Some analysts have noted that Adobe’s InDesign may have a number of advantages over QuarkXPress, with XPress not yet supporting the likes of transparency and certain types of feathering, and also being claimed to have less tight integration with Adobe Acrobat, which is a key tool in the average designer’s toolbox when it comes to sending completed pages to a printer. It is also argued that InDesign is better able to do picture editing directly within the package.

Quark’s Drake, however, said that Quark would soon close any perceived gaps in functionality: Quark is releasing QuarkXPress 6.5 this year.
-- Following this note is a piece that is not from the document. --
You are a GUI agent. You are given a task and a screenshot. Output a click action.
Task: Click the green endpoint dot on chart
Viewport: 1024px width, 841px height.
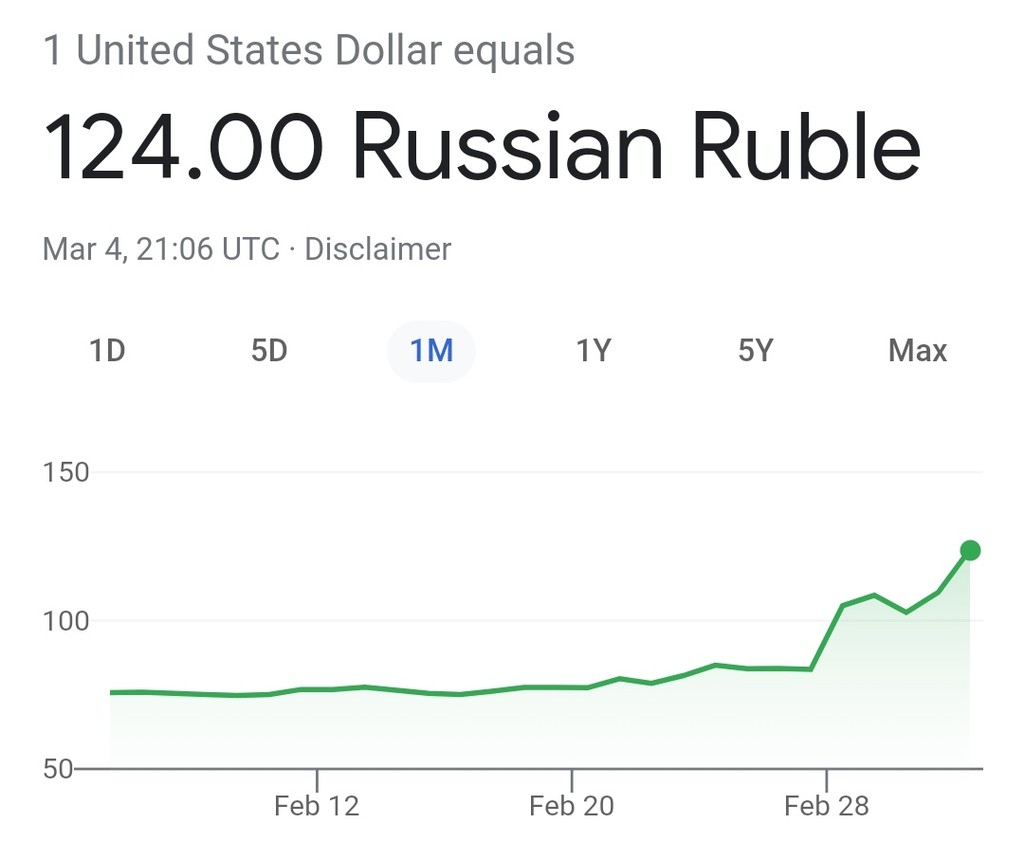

This will be a free upgrade for existing QuarkXPress 6 users and includes several new features including image editing capabilities in QuarkXPress for the first time. This enables the most common image editing features that QuarkXPress users would typically do to be performed directly inside of QuarkXPress. A huge time and productivity saving.

As for integration with Acrobat – which of course comes naturally to Adobe since it is the publisher of both Acrobat and InDesign – Drake said, QuarkXPress 6 has direct PDF output for the first time, no longer requiring users to purchase Adobe Acrobat as well (although you can also output QuarkXPress pages as PDFs via Acrobat if you wish). Some customers have told us that they believe the PDF output from QuarkXPress 6 is even better than that of InDesign so it would be untrue to suggest that the PDF support in InDesign is better.
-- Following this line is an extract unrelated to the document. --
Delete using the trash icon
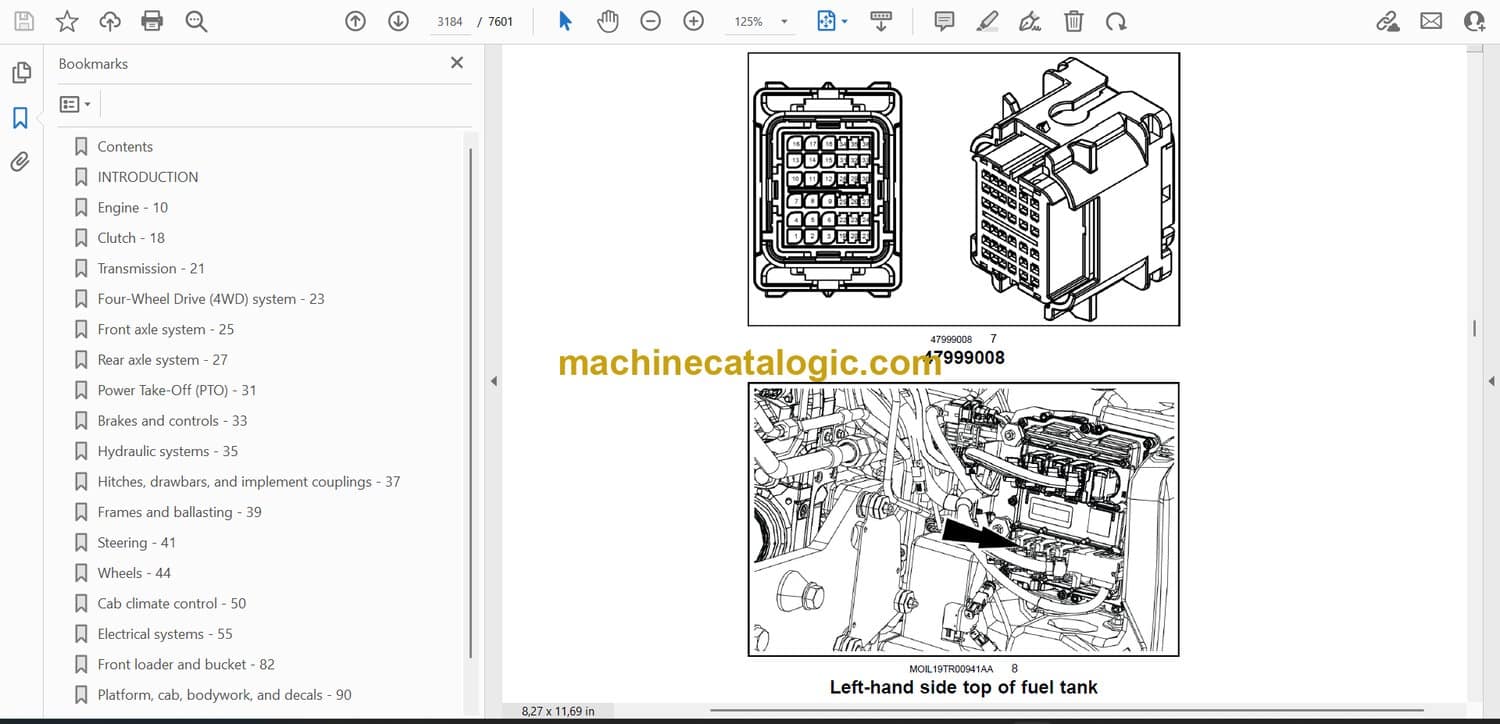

Various web-based bulletin boards have for some time been rife with user comments about privately-held Quark’s allegedly less-than-accommodating attitude towards its customers. This, too, has changed, according to Quark’s Drake. Firstly we are getting closer to our customers to ensure we are developing tools to make them more productive and creative and secondly we are responding to customer feedback. Since Quark appointed a new CEO at the beginning of this year there have been a huge number of changes, Drake said.

Quark has tripled the number of field staff including a 600% increase in the UK team, and re-launched our QuarkAlliance program to enable output providers, training centers, XTensions developers and other partners to work more closely with us, Drake continued. We are opening our first London office in September. This follows on from new offices in Hamburg, New York and Paris. Quark has increased its support staff and phone lines by 30%, is attending six times as many events as it did previously, working proactively with its channel partners. Quark is changing fundamentally and customers will benefit from this

Meanwhile Julian Adams, publishing systems manager at BBC Worldwide, explained the company’s move to Adobe InDesign by saying that, We adopted Adobe software in response to the needs of the business. Adobe’s software not only enabled us to produce our publications with greater efficiency but the support Adobe offered was also a key factor in our final decision.

Adams added that a key reason for moving to InDesign was because Apple was about to cease support for OS9, and running the existing Quark version 4 software would have meant running on Apple OSX in ‘Classic’ emulation mode. At that time Quark 6 for OSX had not been launched: the latest version available does run on OSX natively, however.

He noted though that, The integration between InDesign and [Adobe] Photoshop and Illustrator, and some other InDesign features such as transparency, feathering and so on means our designers can do so much more in InDesign without having to switch to another package and back to Quark XPress.

Quark’s Drake insisted that Quark has by no means lost the desktop publishing wars, saying that, QuarkXPress 6 has been the fastest selling upgrade ever for Quark and QuarkXPress sales of both upgrades and full products are extremely strong and increasing.

Both companies, meanwhile, are a little behind the times in terms of platform support, since neither yet has a version of their desktop publishing software that runs on Linux. Both run on Mac and Windows, while Quark XPress also runs on Sun Solaris.

An Adobe spokesperson said there were no imminent plans to launch a Unix or Linux version, but that the company would consider doing so if customers requested such a version. The majority of the desktop publishing world has historically used the Macintosh platform. Empirical evidence suggests, meanwhile, that Adobe is seeing greater take-up of its InDesign software in the magazine publishing world than the newspaper publishing sphere.